Wal-Mart defenders often focus on the undeniable benefits its low prices bring consumers, while ignoring the damage it does to U.S. wages. Costco shows that with enough smarts, companies can help consumers and workers alike.
 
. . . I would have to ask, what is the actual wage that people receive, both starting and actual and how it compares to other jobs in the area. I live and work in the Chicago area in the restaurant business and can not get 17 yo kids to take a host job for less than $8.00/hr . . .


1) Hourly:
. . . this is a union environment
. . . everyone gets paid the same for the identical pay grade and seniority
. . . thus, $7.35 starting wage is $7.35 starting wage
. . . no room for management to move on individual pay or perks
. . . no incentives or bonuses or merit increases (even for CM's that get good comments from guests)
2) Salaried & Management:
. . . there could soime negotiation within the salary grade
. . . but, very little
. . . there is usually many applicants for the same non-union position
. . . typically, it is a take-it-or-leave-it job offer
 


. . . Maybe I'm a bit cynical (ok, no maybe about it) but if the current wage agreement is so "unfair" then why did the union agree to it? There are two parties to these agreements . . .

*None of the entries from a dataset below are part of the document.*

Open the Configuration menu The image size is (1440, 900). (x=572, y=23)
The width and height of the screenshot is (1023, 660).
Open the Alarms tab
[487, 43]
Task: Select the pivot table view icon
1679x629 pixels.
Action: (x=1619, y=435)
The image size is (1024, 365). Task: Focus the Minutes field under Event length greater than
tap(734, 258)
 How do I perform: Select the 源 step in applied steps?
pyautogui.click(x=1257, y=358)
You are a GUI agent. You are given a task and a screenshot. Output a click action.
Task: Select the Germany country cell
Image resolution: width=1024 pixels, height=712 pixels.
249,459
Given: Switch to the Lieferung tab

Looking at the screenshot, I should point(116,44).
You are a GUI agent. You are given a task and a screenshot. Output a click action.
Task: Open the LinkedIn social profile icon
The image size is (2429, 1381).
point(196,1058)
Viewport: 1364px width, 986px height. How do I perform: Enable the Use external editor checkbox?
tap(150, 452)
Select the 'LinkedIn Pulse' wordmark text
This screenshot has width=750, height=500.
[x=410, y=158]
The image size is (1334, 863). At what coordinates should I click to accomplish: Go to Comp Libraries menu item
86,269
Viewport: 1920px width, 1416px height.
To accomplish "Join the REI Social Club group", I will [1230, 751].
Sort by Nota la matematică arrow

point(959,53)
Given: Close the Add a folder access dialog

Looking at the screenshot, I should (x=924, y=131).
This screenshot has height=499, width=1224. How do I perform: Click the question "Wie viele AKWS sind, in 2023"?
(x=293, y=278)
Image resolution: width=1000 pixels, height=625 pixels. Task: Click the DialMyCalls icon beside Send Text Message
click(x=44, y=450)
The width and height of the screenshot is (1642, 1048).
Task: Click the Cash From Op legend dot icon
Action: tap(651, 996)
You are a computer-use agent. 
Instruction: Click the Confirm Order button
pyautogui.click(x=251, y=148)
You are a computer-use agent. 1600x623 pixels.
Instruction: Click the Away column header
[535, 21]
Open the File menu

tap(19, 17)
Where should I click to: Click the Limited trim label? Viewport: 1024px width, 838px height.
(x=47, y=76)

1) They negotiated months past the contract date.
2) They could not get better terms from WDW.
3) Their only resolution would be a strike.
4) And not enough employees would go on strike.
5) So, you take it or leave it.
6) WDW has them over qa barrell, and WDW knows it.
 
1) They negotiated months past the contract date.
2) They could not get better terms from WDW.
3) Their only resolution would be a strike.
4) And not enough employees would go on strike.
5) So, you take it or leave it.
6) WDW has them over qa barrell, and WDW knows it.

,,,,wait a second who was holding the gun to these peoples heads and forced them to go to work for Disney?